VwGH: Nach § 30 Abs 1 VwGG kommt einer Revision eine aufschiebende Wirkung kraft Gesetzes nicht zu. Nach § 30 Abs 2 VwGG hat der VwGH jedoch die aufschiebende Wirkung mit Beschluss zuzuerkennen, insoweit dem zwingende öffentliche Interessen nicht entgegenstehen und nach Abwägung aller berührten Interessen mit dem Vollzug des Bescheides für den Revisionswerber ein unverhältnismäßiger Nachteil verbunden wäre. Nach der stRsp ist im Verfahren über die Zuerkennung der aufschiebenden Wirkung die Rechtmäßigkeit der angefochtenen Entscheidung nicht zu beurteilen. Selbst die mögliche Rechtswidrigkeit des Erkenntnisses ist kein Grund für die Zuerkennung der aufschiebenden Wirkung. Ist daher das in der Revision erstattete Vorbringen nach der Aktenlage nicht etwa von vornherein als zutreffend zu erkennen, ist bei der Entscheidung über die Zuerkennung der aufschiebenden Wirkung jedenfalls zunächst von den Annahmen des VwG auszugehen. Unter den "Annahmen des Verwaltungsgerichts" sind hiebei die Sachverhaltsfeststellungen im angefochtenen Erkenntnis zu verstehen, die nicht von vornherein als unschlüssig zu erkennen sind bzw die ins Auge springende Mängel nicht erkennen lassen. Nach der stRsp kann von zwingenden öffentlichen Interessen iSd § 30 Abs 2 VwGG im Übrigen nur gesprochen werden, wenn die konkrete Interessenslage öffentliche Rücksichten berührt, die einen umgehenden Vollzug des angefochtenen Bescheides gebieten. Der Umstand, dass öffentliche Interessen am Vollzug einer behördlichen Maßnahme bestehen, berechtigt nicht schon ohne Weiteres zur Annahme, dass eben diese Interessen auch eine sofortige Verwirklichung der getroffenen Maßnahmen zwingend gebieten.

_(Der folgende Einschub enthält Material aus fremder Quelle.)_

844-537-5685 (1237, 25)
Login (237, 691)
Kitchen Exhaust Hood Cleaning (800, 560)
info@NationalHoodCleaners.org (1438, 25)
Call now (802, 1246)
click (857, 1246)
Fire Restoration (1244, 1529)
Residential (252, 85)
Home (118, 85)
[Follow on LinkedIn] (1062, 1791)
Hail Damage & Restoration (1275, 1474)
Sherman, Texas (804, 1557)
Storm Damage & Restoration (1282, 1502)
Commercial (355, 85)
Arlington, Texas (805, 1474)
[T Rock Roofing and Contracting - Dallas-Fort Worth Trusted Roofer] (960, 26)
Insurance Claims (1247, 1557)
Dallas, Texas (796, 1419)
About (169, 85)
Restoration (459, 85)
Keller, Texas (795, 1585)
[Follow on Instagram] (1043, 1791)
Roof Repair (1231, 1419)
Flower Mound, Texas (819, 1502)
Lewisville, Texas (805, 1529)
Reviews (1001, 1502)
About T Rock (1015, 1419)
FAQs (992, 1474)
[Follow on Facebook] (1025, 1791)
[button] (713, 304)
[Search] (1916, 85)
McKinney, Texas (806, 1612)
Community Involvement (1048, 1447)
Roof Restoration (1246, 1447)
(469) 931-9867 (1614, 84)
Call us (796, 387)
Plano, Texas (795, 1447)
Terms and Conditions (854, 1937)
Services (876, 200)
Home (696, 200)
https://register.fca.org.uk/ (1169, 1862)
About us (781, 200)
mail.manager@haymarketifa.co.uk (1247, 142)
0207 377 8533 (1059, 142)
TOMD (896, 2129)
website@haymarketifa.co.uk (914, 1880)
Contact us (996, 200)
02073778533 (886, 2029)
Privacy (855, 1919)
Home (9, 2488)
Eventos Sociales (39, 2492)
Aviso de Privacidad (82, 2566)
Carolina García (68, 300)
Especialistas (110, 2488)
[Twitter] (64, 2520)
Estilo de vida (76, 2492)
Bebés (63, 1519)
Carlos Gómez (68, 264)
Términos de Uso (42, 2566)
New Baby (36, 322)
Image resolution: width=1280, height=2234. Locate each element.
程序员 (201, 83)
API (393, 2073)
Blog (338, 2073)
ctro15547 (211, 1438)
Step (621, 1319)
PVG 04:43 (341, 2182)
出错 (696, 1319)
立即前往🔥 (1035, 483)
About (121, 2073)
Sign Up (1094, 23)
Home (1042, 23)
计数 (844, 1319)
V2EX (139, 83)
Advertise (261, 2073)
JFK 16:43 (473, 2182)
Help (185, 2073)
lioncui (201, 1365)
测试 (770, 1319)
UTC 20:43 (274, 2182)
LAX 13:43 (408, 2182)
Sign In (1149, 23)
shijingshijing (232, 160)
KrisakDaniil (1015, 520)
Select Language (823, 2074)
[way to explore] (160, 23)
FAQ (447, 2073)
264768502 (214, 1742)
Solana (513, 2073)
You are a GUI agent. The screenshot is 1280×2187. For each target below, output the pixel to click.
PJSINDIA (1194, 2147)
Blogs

Hiezu bedarf es noch des Hinzutretens weiterer Umstände, um die öffentlichen Interessen als "zwingend" iSd genannten Gesetzesstelle ansehen zu können.

 

Auch wenn man mit der antragstellenden Revisionswerberin davon ausgeht, es bestehe an einer sofortigen Umsetzung des angefochtenen Erkenntnisses kein zwingendes öffentliches Interesse im dargelegten Sinn, ist damit für den Aufschiebungsantrag nichts gewonnen.

 

Diesfalls ist auf Basis der dargestellten Rechtslage in die Interessenabwägung einzutreten, die entscheidend von den im Aufschiebungsantrag zur Darlegung des "unverhältnismäßigen Nachteiles" vorgebrachten konkreten Angaben abhängt. Um die vom Gesetzgeber geforderte Interessenabwägung vornehmen zu können, ist es grundsätzlich erforderlich, dass der Revisionswerber schon in seinem Antrag auf Zuerkennung der aufschiebenden Wirkung konkret darlegt, aus welchen tatsächlichen Umständen sich der von ihm behauptete unverhältnismäßige Nachteil ergibt. Die Anforderungen an die Konkretisierungspflicht sind streng.

 

Derart hat die Revisionswerberin - unabhängig vom Fehlen eines zwingenden öffentlichen Interesses - in ihrem Antrag zu konkretisieren, worin für sie der unverhältnismäßige Nachteil gelegen wäre.

 

Die Dartuung eines unverhältnismäßigen wirtschaftlichen Nachteils - wie vorliegend - verlangt dabei die nachvollziehbare Darlegung der konkreten wirtschaftlichen Folgen der ins Treffen geführten finanziellen Nachteile auf dem Boden der gleichfalls konkret anzugebenden gesamten wirtschaftlichen Verhältnisse der Revisionswerberin. Erst diese ausreichende Konkretisierung ermöglicht die vom Gesetz gebotene Interessenabwägung.

 

Eine solche Konkretisierung hat die antragstellende Revisionswerberin aber nicht vorgenommen. Damit kann nicht beurteilt werden, ob ihr bei Nichtzuerkennung der aufschiebenden Wirkung aus der Umsetzung des angefochtenen Erkenntnisses derartige wirtschaftliche Nachteile in einem solchen Ausmaß drohten, dass diese die Schwelle der Unverhältnismäßigkeit iSd § 30 Abs 2 VwGG überstiegen.